Cependant, l’accord n’est pas encore passé et l’attaque de la direction pourrait être remise en cause par les salariés. Comme l’écrit La Tribune « Des négociations ont débuté avec les syndicats d’Air Caraïbes, d’Air Caraïbes Atlantique et de French Bee, avec l’objectif d’aboutir à des accords fin mai-début juin. Un échec risque néanmoins de se traduire par une dénonciation des accords collectifs et des usages ». Les débrayages et l’usage droit de retraits collectifs qu’on a vu au début de l’urgence sanitaire, laissent penser que l’offensive du patronat n’ira pas sans résistance.

La crise sanitaire et économique a démontré encore une fois que ce sont bien les travailleurs qui font tourner la société et que le patronat ne s’enrichisse que sur notre dos. Jean-Paul et Pierre-Henri Dubreuil l’avouent à leur manière quand ils expliquent que « Nous devons dès à présent réduire le poids de la masse salariale pour opérer moins cher et revenir à des fonctionnements bien plus efficaces ». En effet, nos pertes de salaire sont des gains de profits pour ces entreprises, qui va directement dans les poches du patronat. Comme l’exprime Air Journal la décision des patrons Dubreuil ne vise qu’à « se mettre en ordre de bataille pour renouer avec les profits en 2021 ».

En effet, face aux soi-disant difficultés financières qu’agite l’entreprise devant ses salariés, il faut rappeler que la famille Dubreuil a été classe en 2009 entre les 500 plus grandes fortunes de France. En 2019 elle occupait le poste 142 avec une fortune de 650 milliards d’euro. De leur côté le groupe Dubreuil affiche une chiffre d’affaires de 2,2 milliards d’euros en 2019 (9% de plus qu’en 2018) et couvre des nombreux domaines : hôtellerie, poids lourds, machinisme agricole, matériels BTP, énergies, automobile et aérien. Ce dernier secteur occupe une tiers de son activité avec Air Caraïbes Atlantique, Air Caraïbes et French Bee. Les deux dernières filiales se sont converties partiellement au fret depuis le début de la pandémie. A ce qu’il faut ajouter que « le groupe a déposé début mai une demande de prêt garanti par l’Etat même s’il affirmait fin mars disposer d’une trésorerie de 250 millions d’euros dans laquelle il ne compte d’ailleurs pas puiser pendant cette période »

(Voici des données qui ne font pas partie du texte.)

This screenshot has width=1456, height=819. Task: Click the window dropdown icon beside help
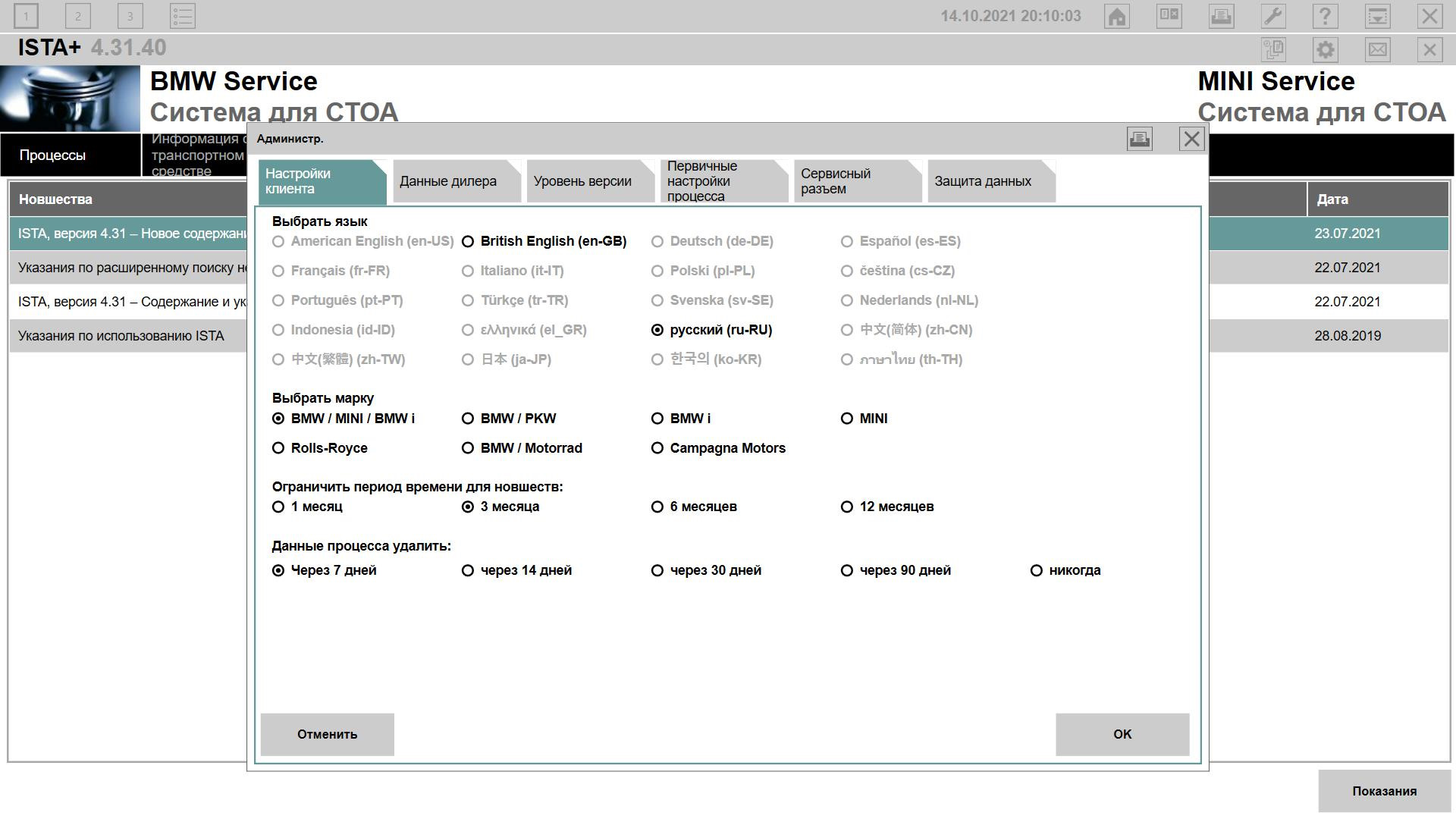[1377, 16]
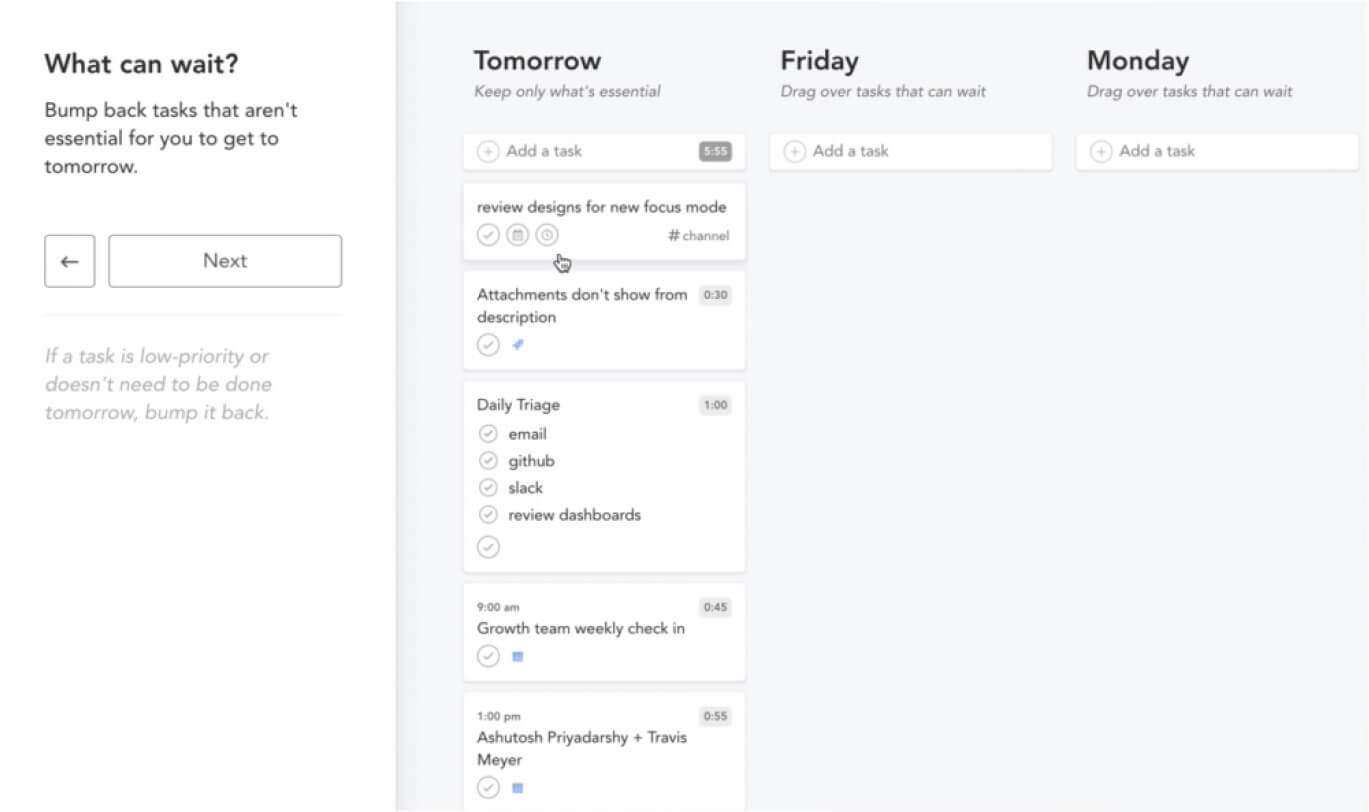This screenshot has height=812, width=1369.
Task: Check the email subtask in Daily Triage
Action: 488,434
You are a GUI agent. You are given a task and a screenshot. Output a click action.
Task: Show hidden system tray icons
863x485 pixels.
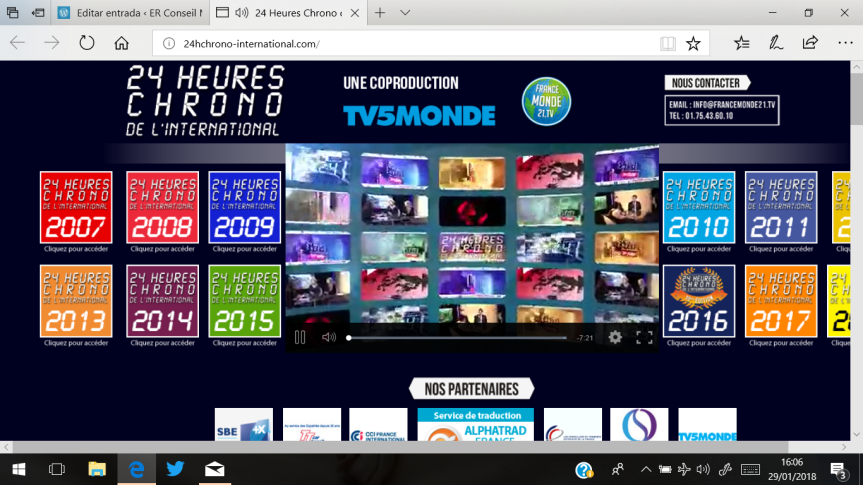tap(646, 469)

Si le patronat menace des emplois et les conditions de travail et de vie des salariés, les travailleurs doivent pouvoir avoir un droit de regard sur tout l’argent dont disposent les patrons, leurs salaires et les dividendes cumulés pendant ces années. Ce n’est pas aux travailleurs de payer la crise ! Face à l’offensive du gouvernement et du patronat nous devons imposer l’interdiction des licenciements, et refuser tout baisse de salaire.